__Tasks and exercises__.
a: Answer these questions from the text on the UK's climate plan:
(i) What position does Sam Hall hold?
(ii) On what date did Boris Johnson launch the 10-point plan?
(iii) To which year was the ban on the sale of new petrol and diesel vehicles brought forward?
b: From the text on the UK's climate plan, extract the passage starting at "This year has" and ending at "vehicles to 2030.".

__Supplied text__.

#####

This year has also seen major new green commitments from the UK, the country due to host a key round of UN climate talks in 2021, says Sam Hall, director of the Conservative Environment Network. “Domestically, the critical moment came this November, as the prime minister personally launched an ambitious, economy-wide green jobs plan,” says Hall.

On 18 November, Boris Johnson launched a new 10-point plan for tackling the climate crisis in the UK. Though the plan was criticised by some green groups, it contained some ambitious measures to tackle emissions in the UK. For example, Johnson brought forward a ban on the sale of new petrol and diesel vehicles to 2030.

“The decision to end the sale of new petrol and diesel cars by 2030 was particularly ambitious, and will help to accelerate the uptake of electric cars, improving air quality across the country,” says Hall.

#####

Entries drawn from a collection
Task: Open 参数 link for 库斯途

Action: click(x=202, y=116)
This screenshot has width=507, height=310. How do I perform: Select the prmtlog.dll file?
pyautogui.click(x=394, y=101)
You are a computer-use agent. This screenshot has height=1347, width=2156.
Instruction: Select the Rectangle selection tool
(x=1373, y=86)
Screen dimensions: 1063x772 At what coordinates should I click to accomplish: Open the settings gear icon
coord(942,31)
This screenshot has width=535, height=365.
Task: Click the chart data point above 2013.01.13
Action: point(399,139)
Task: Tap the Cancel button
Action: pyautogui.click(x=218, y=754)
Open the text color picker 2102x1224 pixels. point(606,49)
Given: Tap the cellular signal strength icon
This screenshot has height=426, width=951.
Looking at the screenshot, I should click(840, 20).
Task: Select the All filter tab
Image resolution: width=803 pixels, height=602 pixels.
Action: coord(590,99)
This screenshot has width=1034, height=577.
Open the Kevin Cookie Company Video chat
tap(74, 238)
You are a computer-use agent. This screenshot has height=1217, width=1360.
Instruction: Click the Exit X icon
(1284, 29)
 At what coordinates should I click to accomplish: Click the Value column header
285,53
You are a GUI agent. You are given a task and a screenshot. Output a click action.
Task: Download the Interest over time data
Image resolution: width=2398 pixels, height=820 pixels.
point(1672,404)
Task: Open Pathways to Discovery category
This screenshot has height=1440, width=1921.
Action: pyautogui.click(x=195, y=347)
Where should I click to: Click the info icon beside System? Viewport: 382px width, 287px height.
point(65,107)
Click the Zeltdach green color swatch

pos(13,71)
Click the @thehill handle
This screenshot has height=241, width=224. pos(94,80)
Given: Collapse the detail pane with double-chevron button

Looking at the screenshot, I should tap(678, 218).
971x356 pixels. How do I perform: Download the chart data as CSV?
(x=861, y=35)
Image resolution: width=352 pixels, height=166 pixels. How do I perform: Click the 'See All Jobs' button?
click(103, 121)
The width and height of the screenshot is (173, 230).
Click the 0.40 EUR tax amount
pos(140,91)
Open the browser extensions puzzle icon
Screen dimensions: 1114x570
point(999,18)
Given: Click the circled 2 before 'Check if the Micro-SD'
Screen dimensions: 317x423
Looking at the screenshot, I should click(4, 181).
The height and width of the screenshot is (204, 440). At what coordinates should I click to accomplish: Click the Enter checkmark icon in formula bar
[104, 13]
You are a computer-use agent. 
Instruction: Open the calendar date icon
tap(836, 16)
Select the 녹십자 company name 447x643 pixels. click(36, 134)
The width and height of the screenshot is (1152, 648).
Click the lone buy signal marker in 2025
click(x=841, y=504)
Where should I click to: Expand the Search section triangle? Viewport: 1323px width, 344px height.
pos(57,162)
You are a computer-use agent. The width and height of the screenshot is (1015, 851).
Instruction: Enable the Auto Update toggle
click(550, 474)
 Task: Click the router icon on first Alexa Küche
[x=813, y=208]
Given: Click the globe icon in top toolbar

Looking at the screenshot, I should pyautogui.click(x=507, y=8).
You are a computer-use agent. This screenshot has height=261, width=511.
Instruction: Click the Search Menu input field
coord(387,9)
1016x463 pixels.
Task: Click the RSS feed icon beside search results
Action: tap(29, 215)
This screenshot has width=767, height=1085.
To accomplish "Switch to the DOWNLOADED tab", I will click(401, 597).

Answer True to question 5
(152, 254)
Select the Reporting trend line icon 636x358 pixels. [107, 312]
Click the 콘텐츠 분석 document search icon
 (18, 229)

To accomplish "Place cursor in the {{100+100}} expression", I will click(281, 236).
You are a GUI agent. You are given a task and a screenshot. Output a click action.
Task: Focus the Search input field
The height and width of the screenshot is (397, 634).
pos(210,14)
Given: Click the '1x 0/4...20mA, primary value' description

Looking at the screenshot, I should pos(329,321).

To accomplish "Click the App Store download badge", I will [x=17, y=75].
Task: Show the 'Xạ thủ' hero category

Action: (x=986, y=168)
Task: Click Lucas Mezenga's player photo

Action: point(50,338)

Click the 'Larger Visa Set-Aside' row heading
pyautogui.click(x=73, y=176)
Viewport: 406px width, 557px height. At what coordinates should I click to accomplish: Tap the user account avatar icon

#####

__Task solutions__.
a:
(i) Director of the Conservative Environment Network
(ii) 18 November
(iii) 2030

b:
This year has also seen major new green commitments from the UK, the country due to host a key round of UN climate talks in 2021, says Sam Hall, director of the Conservative Environment Network. “Domestically, the critical moment came this November, as the prime minister personally launched an ambitious, economy-wide green jobs plan,” says Hall.

On 18 November, Boris Johnson launched a new 10-point plan for tackling the climate crisis in the UK. Though the plan was criticised by some green groups, it contained some ambitious measures to tackle emissions in the UK. For example, Johnson brought forward a ban on the sale of new petrol and diesel vehicles to 2030.